Considering structure
Study an organisation's management structure to help you identify new opportunities and avoid jobs with little potential for growth. Most organisations have broadly similar management structures, whatever their size or sector. Senior management has a strategic overview of the essential business, and reporting to them are the departmental or divisional managers who set the day-to-day priorities. Middle managers or supervisors report to these managers and have an overview of the teams carrying out the work.
Monitoring sectors
Monitor the fortunes of sectors and the companies within them. Your options will be more limited in a declining sector and vice versa. The real growth area of recent years has been in the service sector. Read the home news and business pages in the broadsheet press to assess current economic successes and failures.

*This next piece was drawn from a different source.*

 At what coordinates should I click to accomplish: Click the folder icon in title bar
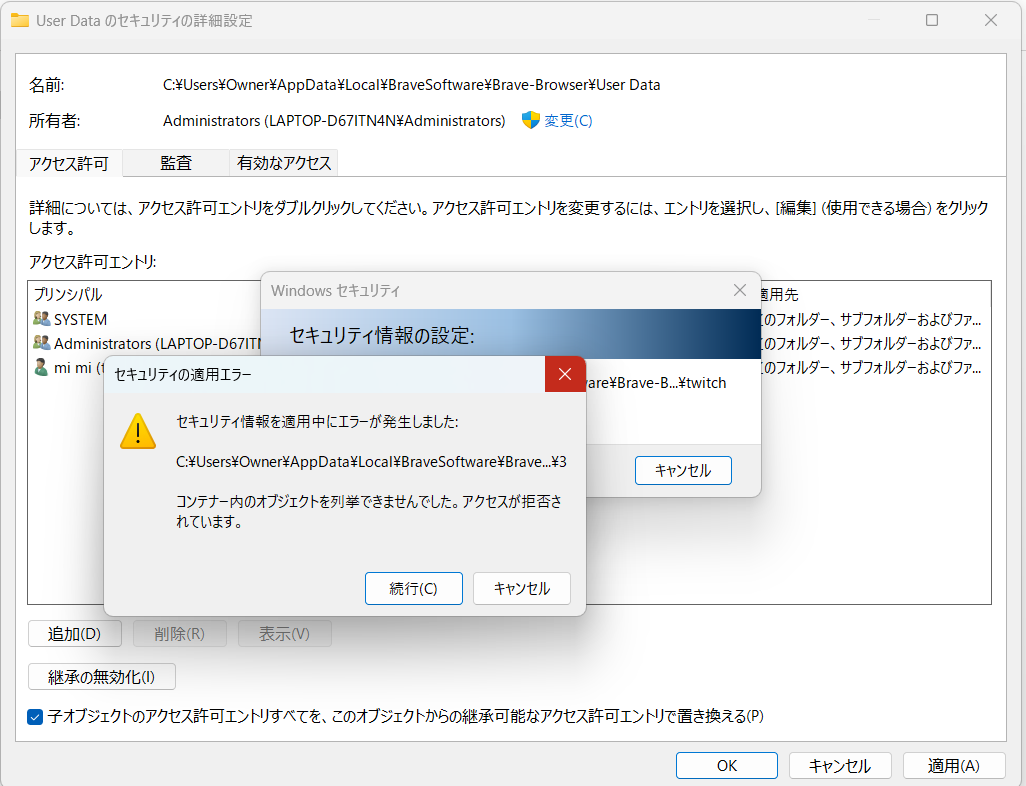coord(20,20)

Consider the size of an organisation
Small
Advantages
- Freedom to make decision.
- Involvement in all aspects of work.
- Liaison with external providers and consultants.
- Direct relationship with clients or customers.
Disadvantages
- Your actions and decisions are vital, so your responsibility is greater.

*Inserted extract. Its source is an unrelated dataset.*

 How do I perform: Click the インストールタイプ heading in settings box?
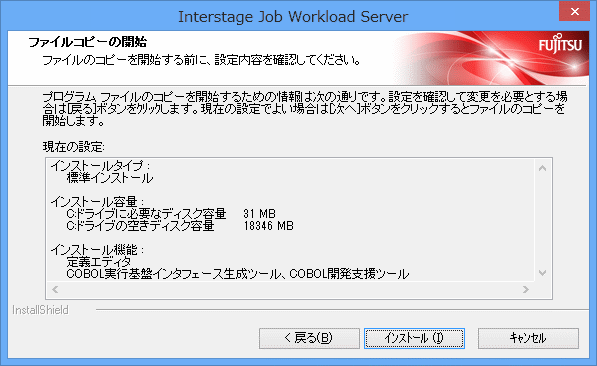pyautogui.click(x=101, y=166)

- Family atmosphere but family-type pressures, too.
- Limited scope for progressing up the career ladder.
Medium
Advantages
- Teamwork is important; close relationship with colleagues.
- Opportunities to see and learn from other disciplines and functions.
- Chance to input your ideas.
- Financial stability.
Disadvantages
- Too large to star, too small to allow much opportunity.
- People outside the company are unlikely to have heard of it.
- Less secure employment than with a large organisation.
Large
Advantages
- Many career routes may be available.
- More chance of organisation's investment in your development.
- Higher salary levels and benefits.
- Has currency in wider employment market when you want to move on.
Disadvantages
- Organisation may be so large that you feel compartmentalised.
- Less chance of any one individual having an effect on the company.
- Can be difficult to gain recognition or a sense of achievement.
Choosing public or private sectors
The old boundaries between public and private sectors are becoming increasingly blurred. Private companies support schools and hospitals; trades unions and businesses work in partnership; government and corporations cooperate on national initiatives, and the non-profit sector is keen to learn best business practice. Public sector experience is now highly valued by companies that sell goods and services to schools and hospitals. It is important to understand the differences and similarities between the sectors to enable you to talk confidently at job interviews about the environment of your choice.
Questions to ask yourself
- Can I imagine myself doing something completely different?
- Do I have a business idea that could work?
- Do I want to move into a new sector or to a different size of organisation?
- Do I want to move higher up the management ladder?
- Would I take a pay cut to work in a non-profit organisation where I would be making a contribution to society?
Key Points
- Remember that all career explorations is an evolving process.
- Think which type of organisation you would like to be in within ten years.